On Tuesday, President Obama endorsed regulatory reform in The Wall Street Journal, announcing an executive order that “requires that federal agencies ensure that regulations protect our safety, health and environment while promoting economic growth. And it orders a government-wide review of the rules already on the books to remove outdated regulations that stifle job creation and make our economy less competitive. It’s a review that will help bring order to regulations that have become a patchwork of overlapping rules, the result of tinkering by administrations and legislators of both parties and the influence of special interests in Washington over decades.”


Of course, I’m skeptical. But for the moment, let’s take this at face value. I endorse regulatory reform, Mr.
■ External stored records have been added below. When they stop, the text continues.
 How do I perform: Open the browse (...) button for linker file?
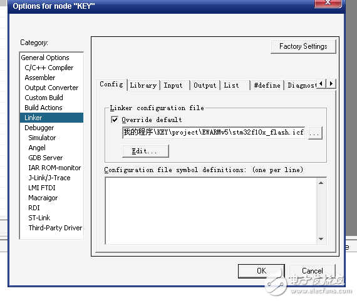coord(315,133)
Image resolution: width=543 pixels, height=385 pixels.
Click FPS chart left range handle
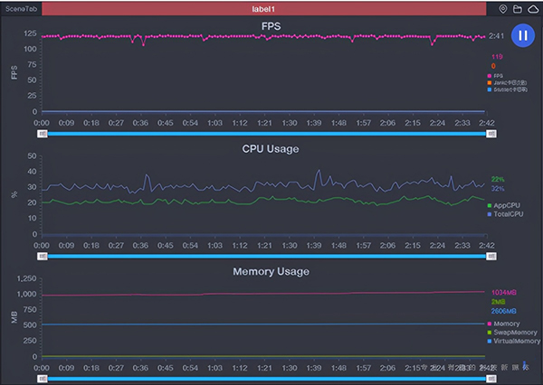42,133
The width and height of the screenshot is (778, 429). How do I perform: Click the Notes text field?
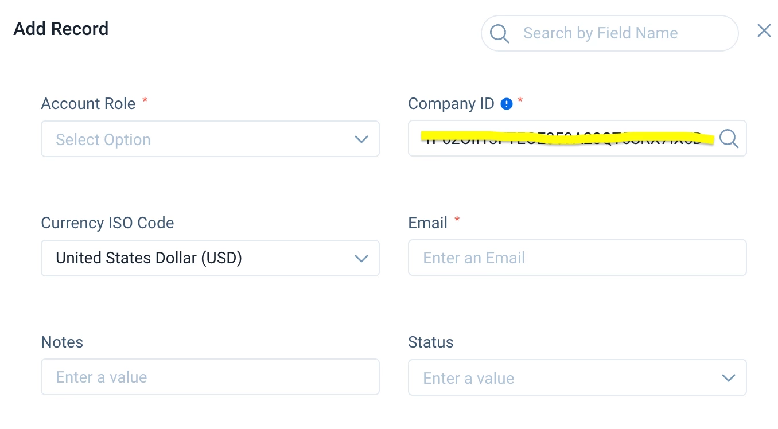210,377
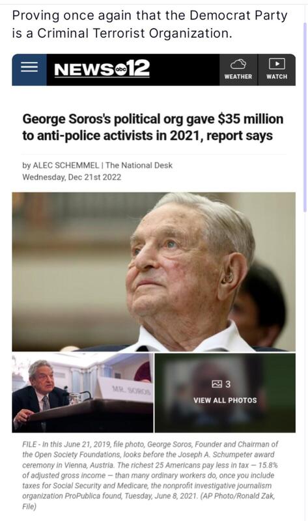Click the News 12 ABC logo

(102, 69)
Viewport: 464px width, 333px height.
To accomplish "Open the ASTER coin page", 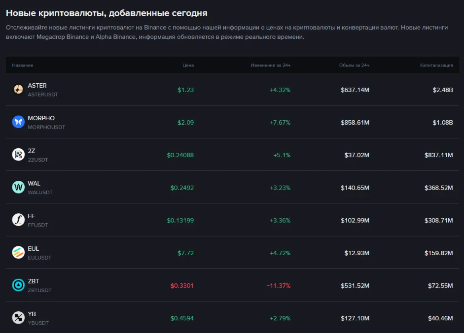I will tap(36, 85).
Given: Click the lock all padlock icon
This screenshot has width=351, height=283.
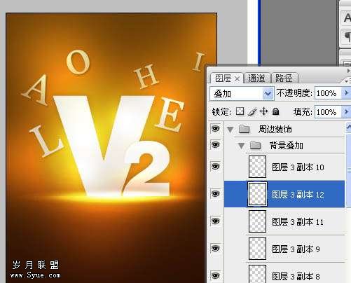Looking at the screenshot, I should tap(276, 111).
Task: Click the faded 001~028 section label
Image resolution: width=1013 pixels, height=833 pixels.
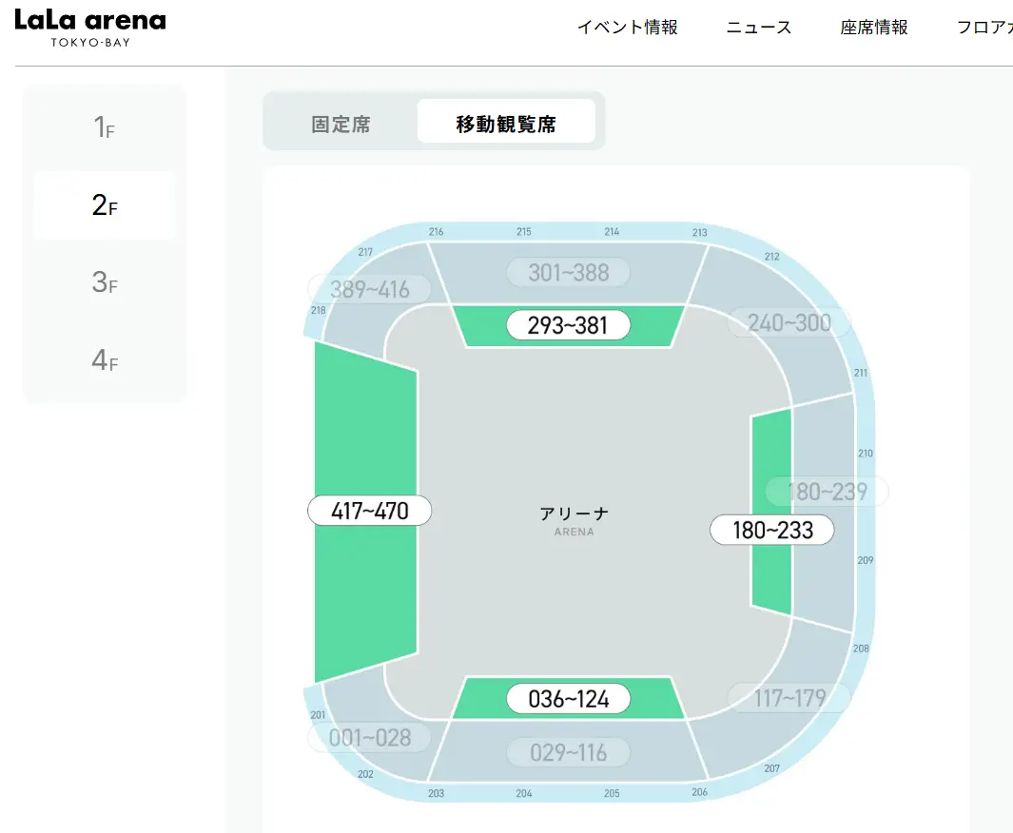Action: pos(369,737)
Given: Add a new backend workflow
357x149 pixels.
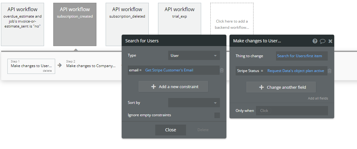Looking at the screenshot, I should coord(232,24).
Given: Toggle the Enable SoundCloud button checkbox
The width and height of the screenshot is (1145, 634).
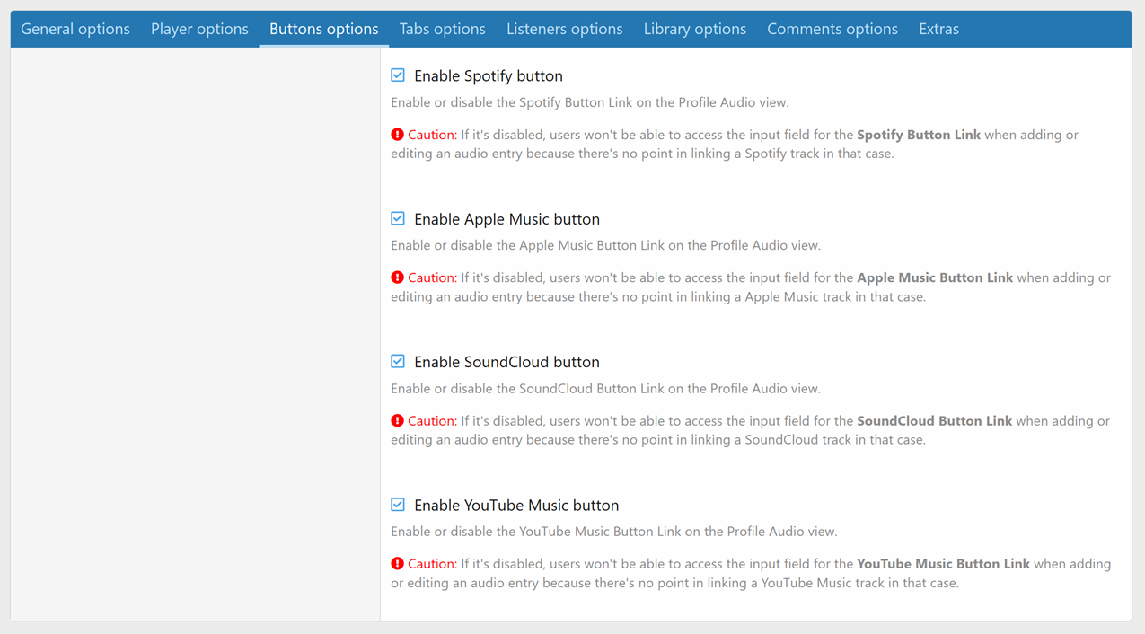Looking at the screenshot, I should [397, 361].
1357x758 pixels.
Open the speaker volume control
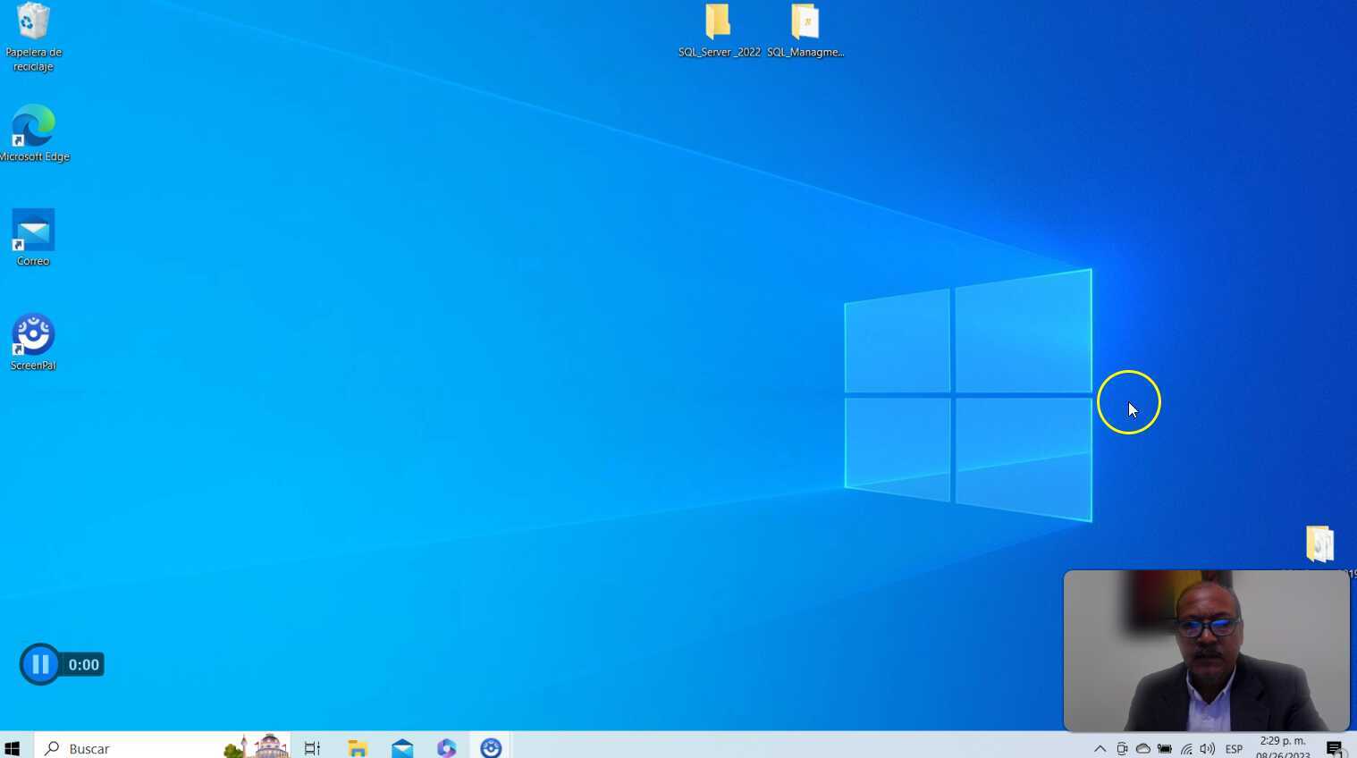(x=1208, y=749)
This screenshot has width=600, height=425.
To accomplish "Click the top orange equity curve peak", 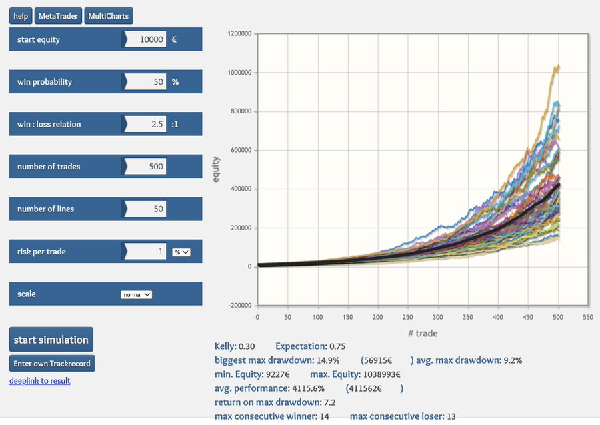I will pyautogui.click(x=557, y=67).
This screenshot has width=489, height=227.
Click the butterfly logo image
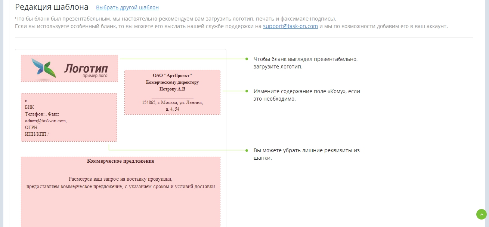tap(44, 68)
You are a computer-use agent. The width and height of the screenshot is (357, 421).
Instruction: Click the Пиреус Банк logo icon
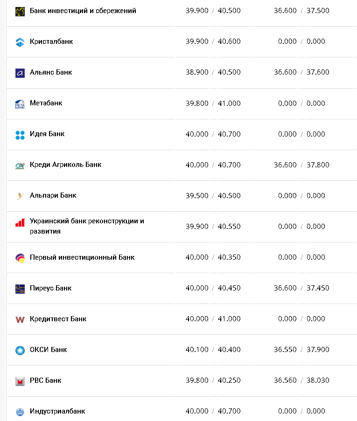pos(20,289)
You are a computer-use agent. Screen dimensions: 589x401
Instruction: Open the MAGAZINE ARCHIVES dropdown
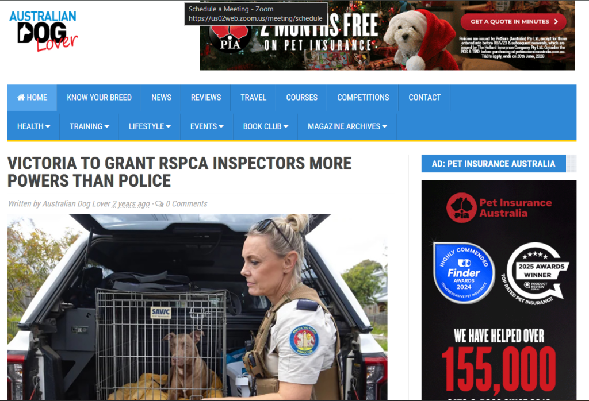pyautogui.click(x=347, y=127)
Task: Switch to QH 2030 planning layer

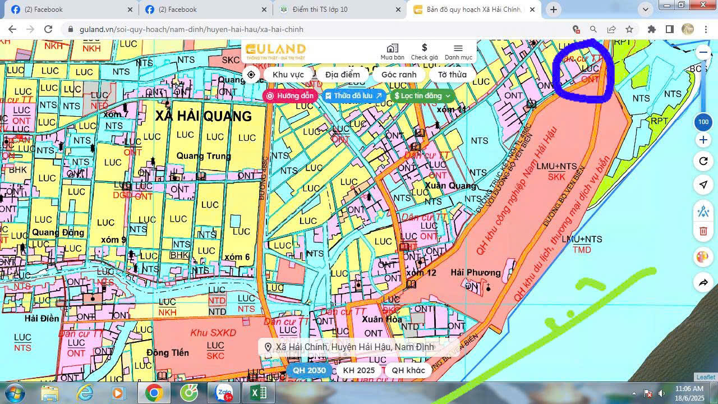Action: pos(309,370)
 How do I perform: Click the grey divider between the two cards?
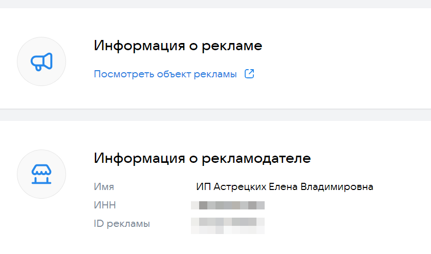[216, 115]
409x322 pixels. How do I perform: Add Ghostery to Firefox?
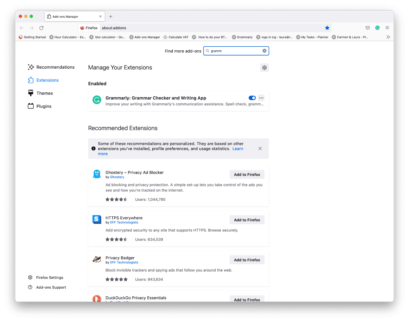click(247, 174)
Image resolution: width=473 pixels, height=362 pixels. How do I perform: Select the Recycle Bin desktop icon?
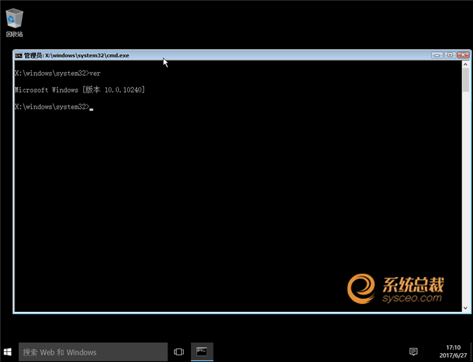pyautogui.click(x=14, y=20)
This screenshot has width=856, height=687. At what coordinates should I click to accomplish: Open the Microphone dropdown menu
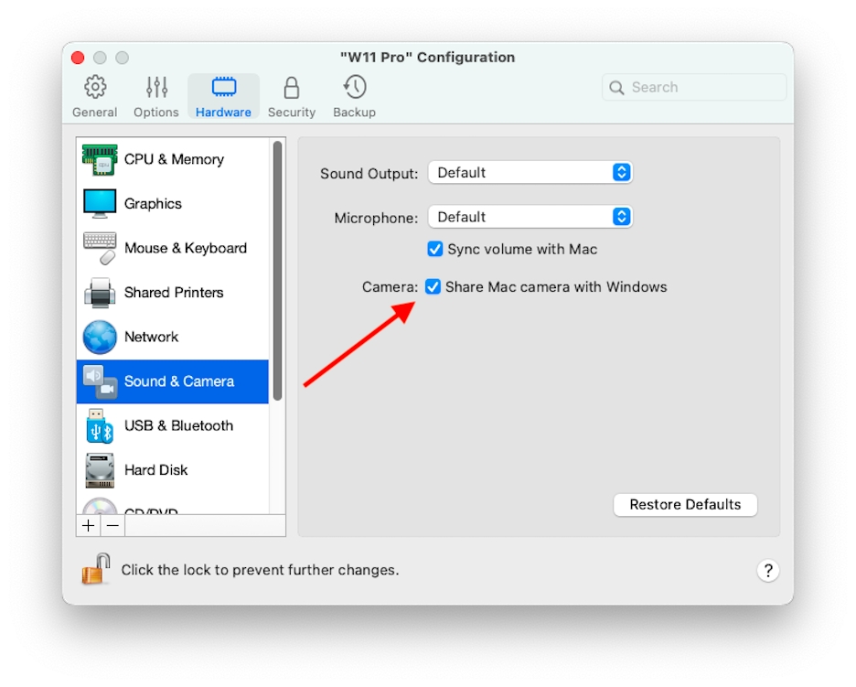coord(530,217)
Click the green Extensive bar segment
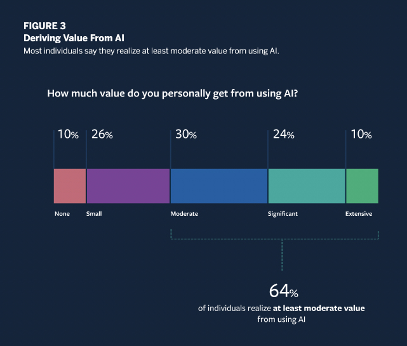The height and width of the screenshot is (346, 407). [x=362, y=185]
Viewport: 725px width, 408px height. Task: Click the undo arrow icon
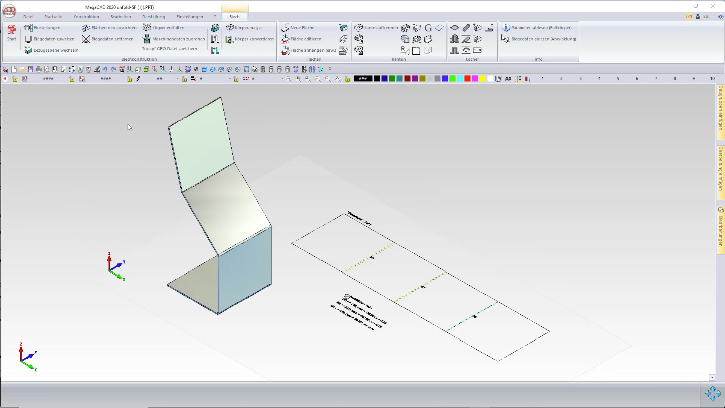pos(105,70)
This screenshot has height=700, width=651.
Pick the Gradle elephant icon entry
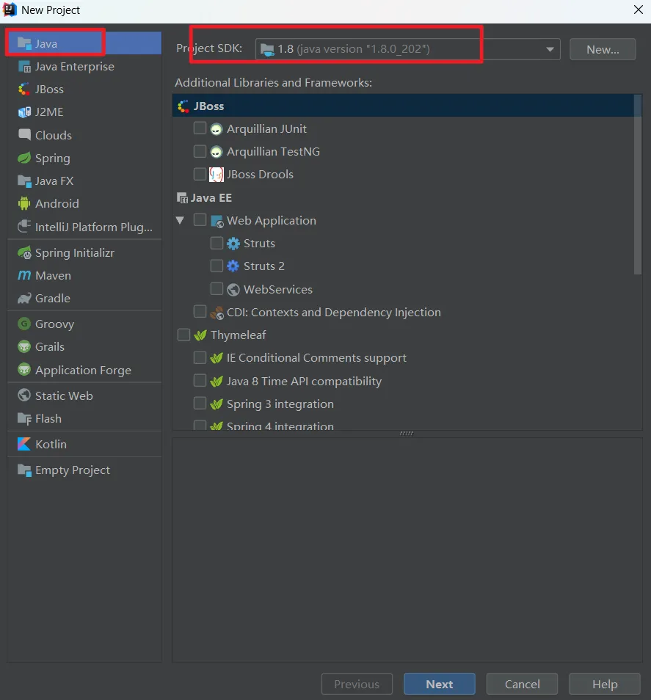click(x=24, y=298)
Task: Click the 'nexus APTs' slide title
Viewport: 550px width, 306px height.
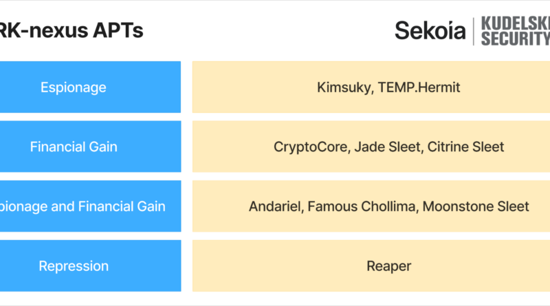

President – but we shouldn’t stop our reform efforts there! 


Suggestion #12: Scale back the federal code.


The U.S. Code is pretty overwhelming – there are 50 sections (called “titles”) that deal with everything from the proper use of the federal seal to railroad unemployment insurance, and a lot of other minor things in between, like “public lands” and “war and national defense.” And of course, there are very long bills being passed on a pretty regular basis these days – so there are a whole lot of laws on the books!


Unfortunately, when there are that many laws, it’s really hard to keep track of what’s what – and everyone eventually becomes a criminal. This, in turn, reduces the meaning and weight of those few laws that we, as a society, truly want to enforce.


Last month, author Philip K. Howard offered the following solution to addressing this problem in the Washington Post:



There is one common technique that has been used in successful legal overhauls, from Justinian’s recodification in ancient times to the Napoleonic code that is the basis of modern European civil law to the uniform commercial code adopted in the United States in the 1950s. The technique is this: radical simplification.


Simplification of law has many virtues. It allows legislatures to pass measures of a general nature, setting goals and operating principles without trying to anticipate every regulatory situation. Think of the Constitution or the straightforward recommendations of the deficit commission. The current convention of law-as-instruction-manual suffers the idiocies of central planning, forcing everyone to go through the day with their noses in rule books instead of using their common sense. It also spawns such complexity that overhauling the vast accumulation of law would be hopeless – like trying to prune a jungle.


Simplification offers the only practical way for Congress, or special overhaul commissions it might appoint, to start mucking out the statutory stables. Laws that run several thousand pages should be rewritten in 50 pages or less. Only then will members of Congress actually understand what they’re voting on, and the rest of us understand what’s expected of us.


Please, Congress: simplify our laws so that “members of Congress actually understand what they’re voting on, and the rest of us understand what’s expected of us.” It’s not just the regulations that are crushing us – it’s also the complex web of laws – which are often unevenly enforced – that we can’t keep up with!